> **Paginafragment**:

┄┄┄┄┄┄┄┄┄┄┄┄┄┄┄┄┄┄┄┄

De afgelopen dagen heeft iedereen zich enorm druk gemaakt over de aanslagen in Parijs. Ikzelf incluis. Furieus was (en ben) ik over het feit dat er in koelen bloede onschuldige mensen werden afgeslacht door een stel fanatici die ze duidelijk niet alle vijf op een rijtje hebben. Verbijsterd over het feit dat dergelijke barbarij anno 2015 nog steeds voorkomt en vastberaden zulks niet zomaar over mijn kant te laten gaan. En dus tekenden we collectief protest aan. Gingen we in Parijs, Londen, Amsterdam, en masse de straat op. Schetsten cartoonisten over de hele wereld steunbetuigingen en lieten journalisten op mondiaal niveau venijnige stukjes uit hun toetsenborden rollen. Uit medeleven, verontwaardiging, verzet. En terecht. Want de kracht schuilt in het collectief.

┄┄┄┄┄┄┄┄┄┄┄┄┄┄┄┄┄┄┄┄

> **Aangeleverde gegevens**:
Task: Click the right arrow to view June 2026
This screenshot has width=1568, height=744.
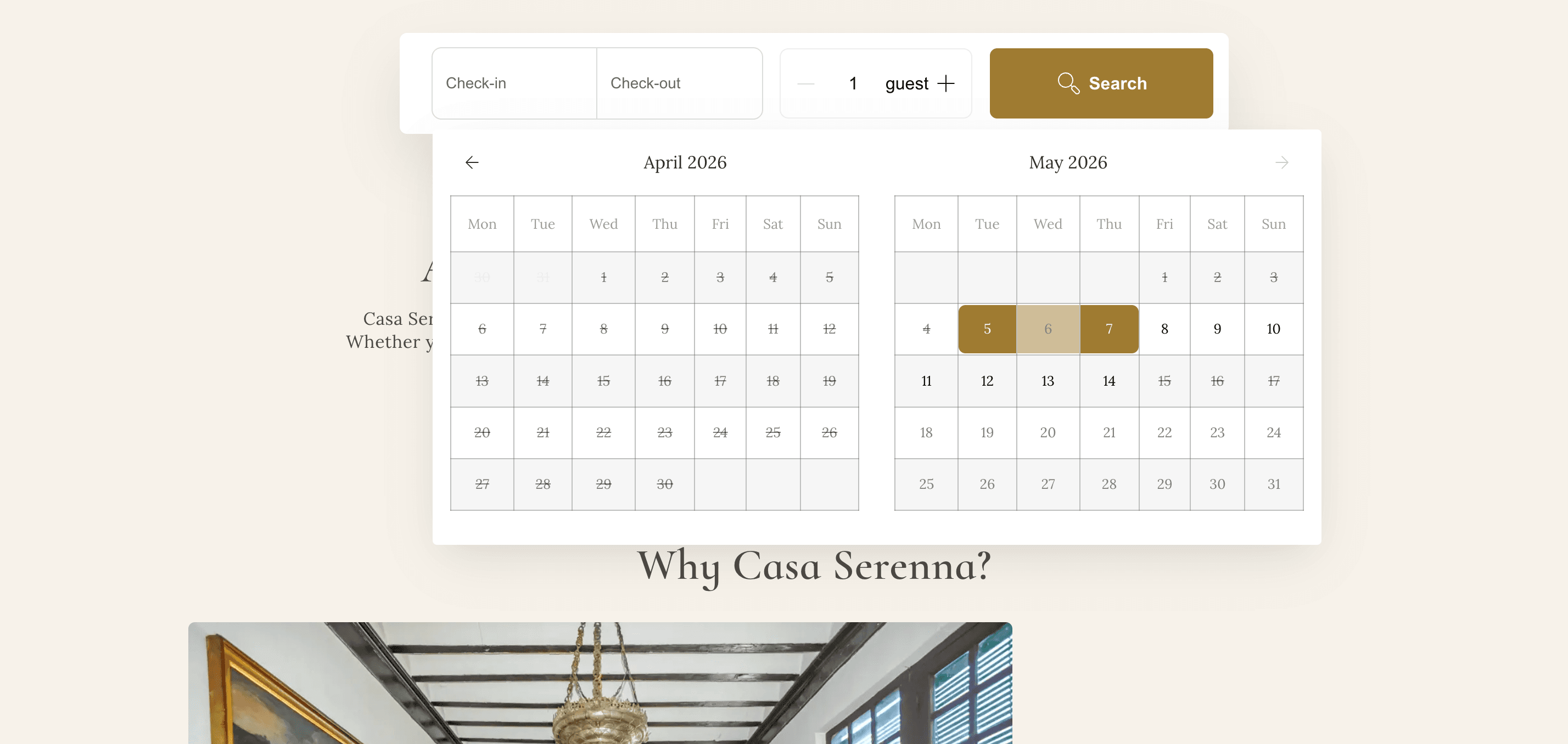Action: [x=1281, y=162]

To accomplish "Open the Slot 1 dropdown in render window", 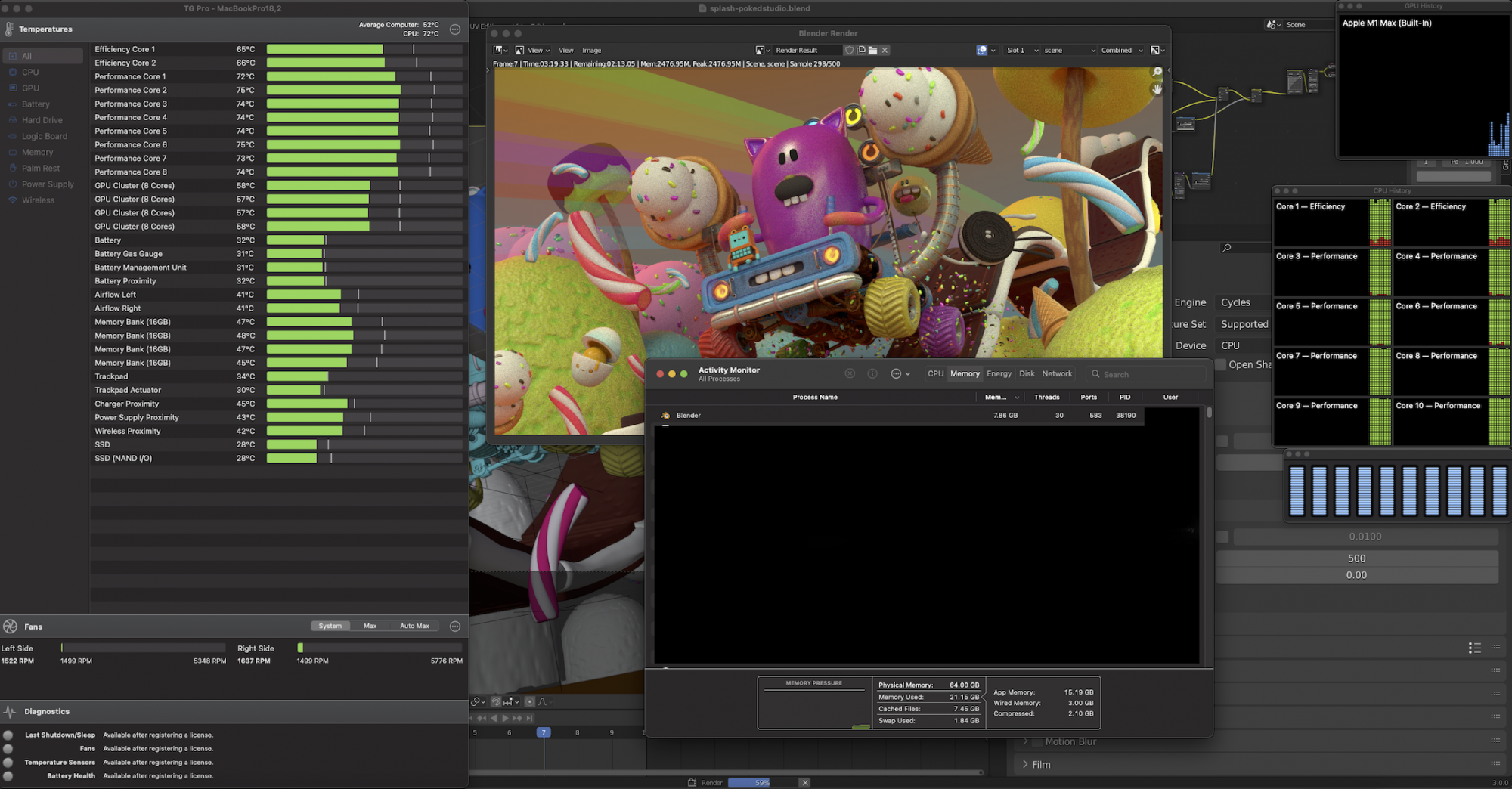I will 1021,51.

┄┄┄┄┄┄┄┄┄┄┄┄┄┄┄┄┄┄┄┄

> **Uit te voeren taken**:
a: In welke steden gingen mensen volgens het paginafragment en masse de straat op?
b: Herhaal woordelijk het stuk uit het paginafragment dat begint bij "De afgelopen dagen" en eindigt bij "in het collectief.".

> **Antwoorden hieronder**:
a: In Parijs, Londen en Amsterdam.

b:
De afgelopen dagen heeft iedereen zich enorm druk gemaakt over de aanslagen in Parijs. Ikzelf incluis. Furieus was (en ben) ik over het feit dat er in koelen bloede onschuldige mensen werden afgeslacht door een stel fanatici die ze duidelijk niet alle vijf op een rijtje hebben. Verbijsterd over het feit dat dergelijke barbarij anno 2015 nog steeds voorkomt en vastberaden zulks niet zomaar over mijn kant te laten gaan. En dus tekenden we collectief protest aan. Gingen we in Parijs, Londen, Amsterdam, en masse de straat op. Schetsten cartoonisten over de hele wereld steunbetuigingen en lieten journalisten op mondiaal niveau venijnige stukjes uit hun toetsenborden rollen. Uit medeleven, verontwaardiging, verzet. En terecht. Want de kracht schuilt in het collectief.